When bureaucracies become single minded
One of the most powerful things you can do is focus your entire organization on a single goal, a single idea, a single way of doing things.
We’ve seen this used successfully in organizations like Federal Express (which spent its first decade obsessed with being on time) and Southwest Airlines (which wants to be nice).
Be careful what you wish for. Two true stories from last week:
Standing in the airport security line. The guy behind me hadn’t got the memo, apparently. He’s busy dumping toothpaste and shaving cream in the garbage. Then he grabs an aftershave product and says, quite loudly, "I think I can bring this… it’s a balm." I’m not making that up.

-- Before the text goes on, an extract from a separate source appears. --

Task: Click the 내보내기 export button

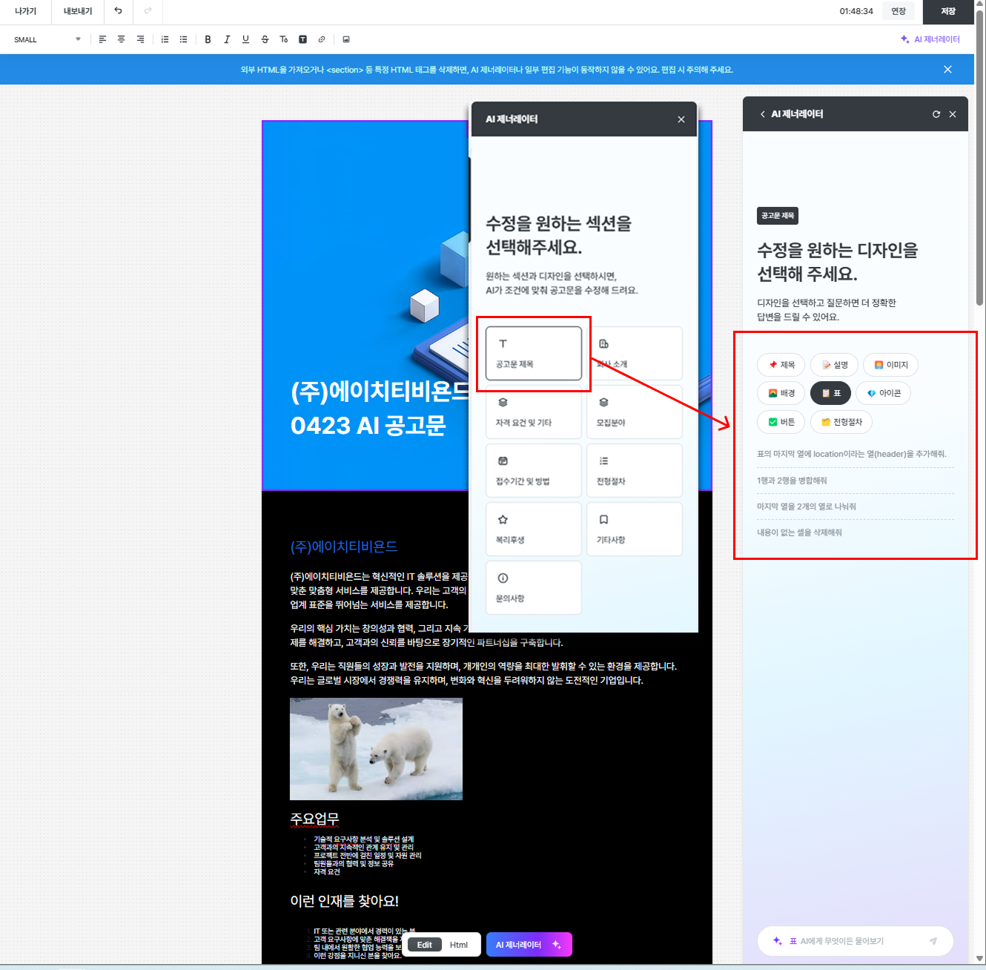Action: tap(78, 11)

The woman didn’t bat an eye. She said, "fine."
Then, traveling through Newark, I grabbed a bottle of water after getting off the plane. The counter person (not a trained security agent, mind you), says, "you need to leave the cap here." This got my attention. It turns out that the policy at Newark (not other places I visited recently, just Newark) is that you can’t buy a bottled water post-security and keep the cap.
It’s a bring your own cap sort of situation I guess. (Are you allowed to bring your own cap?)
I will leave the analysis of the logic to you.
By energizing and focusing a huge organization of people on the eradication of liquids of all kinds (but not balms), the government tells a story. It’s a story to the passengers, and a story to their employees as well. Yes, it’s all marketing, this too.